**Challenge**
Please give the rows from the line with "This screenshot has height=1024, width=854." to the line with "click(x=237, y=619)", both ends included, as a two-column CSV headed text and answer. Use one CSV line per row, put each value in quotes, and turn line breaks into spaces.
-- start Excerpted data --
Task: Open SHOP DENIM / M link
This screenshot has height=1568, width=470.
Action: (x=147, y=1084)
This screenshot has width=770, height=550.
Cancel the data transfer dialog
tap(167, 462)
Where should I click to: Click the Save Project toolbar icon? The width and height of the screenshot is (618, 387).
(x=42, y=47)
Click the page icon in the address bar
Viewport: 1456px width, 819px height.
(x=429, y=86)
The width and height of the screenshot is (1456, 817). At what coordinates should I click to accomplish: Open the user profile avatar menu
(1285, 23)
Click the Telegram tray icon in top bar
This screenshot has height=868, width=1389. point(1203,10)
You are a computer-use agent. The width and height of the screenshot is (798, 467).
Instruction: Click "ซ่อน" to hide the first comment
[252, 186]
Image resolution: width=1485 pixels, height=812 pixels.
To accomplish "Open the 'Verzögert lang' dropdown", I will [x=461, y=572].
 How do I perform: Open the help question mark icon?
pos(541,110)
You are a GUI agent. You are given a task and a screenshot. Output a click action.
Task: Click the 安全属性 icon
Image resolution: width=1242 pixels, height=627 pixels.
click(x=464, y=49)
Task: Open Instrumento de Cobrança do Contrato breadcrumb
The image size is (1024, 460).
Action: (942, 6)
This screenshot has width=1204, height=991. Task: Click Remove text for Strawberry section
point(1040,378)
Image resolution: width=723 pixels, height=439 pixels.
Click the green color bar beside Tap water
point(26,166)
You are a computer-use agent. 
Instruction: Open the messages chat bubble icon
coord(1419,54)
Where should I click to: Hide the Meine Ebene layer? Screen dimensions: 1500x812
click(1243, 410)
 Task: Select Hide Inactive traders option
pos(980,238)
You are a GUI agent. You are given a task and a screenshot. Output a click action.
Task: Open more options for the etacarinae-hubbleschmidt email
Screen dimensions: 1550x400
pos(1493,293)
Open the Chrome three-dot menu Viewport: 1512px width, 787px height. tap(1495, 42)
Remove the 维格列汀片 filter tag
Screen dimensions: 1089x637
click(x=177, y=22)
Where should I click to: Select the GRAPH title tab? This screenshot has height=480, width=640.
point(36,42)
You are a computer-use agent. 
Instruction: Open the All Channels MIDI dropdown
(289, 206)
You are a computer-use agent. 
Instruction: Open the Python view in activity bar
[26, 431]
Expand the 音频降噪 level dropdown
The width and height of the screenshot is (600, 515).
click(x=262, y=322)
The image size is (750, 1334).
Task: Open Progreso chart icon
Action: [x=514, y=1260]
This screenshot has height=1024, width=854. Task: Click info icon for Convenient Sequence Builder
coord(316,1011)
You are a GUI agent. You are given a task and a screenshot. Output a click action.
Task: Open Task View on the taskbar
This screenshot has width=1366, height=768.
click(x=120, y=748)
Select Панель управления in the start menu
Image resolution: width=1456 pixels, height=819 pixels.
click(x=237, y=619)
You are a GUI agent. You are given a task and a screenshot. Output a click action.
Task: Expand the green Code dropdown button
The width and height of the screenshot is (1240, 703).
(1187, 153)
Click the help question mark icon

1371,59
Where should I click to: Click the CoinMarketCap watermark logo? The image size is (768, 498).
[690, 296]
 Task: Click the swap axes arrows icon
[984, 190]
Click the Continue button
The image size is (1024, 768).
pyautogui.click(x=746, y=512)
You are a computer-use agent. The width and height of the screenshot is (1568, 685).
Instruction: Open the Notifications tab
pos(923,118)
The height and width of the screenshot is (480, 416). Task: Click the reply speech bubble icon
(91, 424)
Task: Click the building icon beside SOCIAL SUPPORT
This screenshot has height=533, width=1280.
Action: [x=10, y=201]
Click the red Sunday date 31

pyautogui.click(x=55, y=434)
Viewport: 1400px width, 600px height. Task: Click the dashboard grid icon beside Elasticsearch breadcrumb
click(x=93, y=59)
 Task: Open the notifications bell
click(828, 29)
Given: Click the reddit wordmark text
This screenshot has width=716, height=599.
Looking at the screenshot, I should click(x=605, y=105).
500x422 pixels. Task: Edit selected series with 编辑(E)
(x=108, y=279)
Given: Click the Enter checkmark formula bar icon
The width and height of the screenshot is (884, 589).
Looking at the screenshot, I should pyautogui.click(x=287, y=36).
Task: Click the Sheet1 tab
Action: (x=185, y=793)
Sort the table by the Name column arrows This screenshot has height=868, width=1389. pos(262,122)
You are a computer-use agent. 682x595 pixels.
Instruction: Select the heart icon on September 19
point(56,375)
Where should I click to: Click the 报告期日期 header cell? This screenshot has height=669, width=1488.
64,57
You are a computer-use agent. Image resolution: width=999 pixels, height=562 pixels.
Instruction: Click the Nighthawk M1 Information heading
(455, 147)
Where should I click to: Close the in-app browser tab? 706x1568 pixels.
-- end Excerpted data --
**Full solution**
text,answer
"This screenshot has height=1024, width=854. Task: Click info icon for Convenient Sequence Builder","coord(316,1011)"
"You are a GUI agent. You are given a task and a screenshot. Output a click action. Task: Open Task View on the taskbar This screenshot has width=1366, height=768.","click(x=120, y=748)"
"Select Панель управления in the start menu Image resolution: width=1456 pixels, height=819 pixels.","click(x=237, y=619)"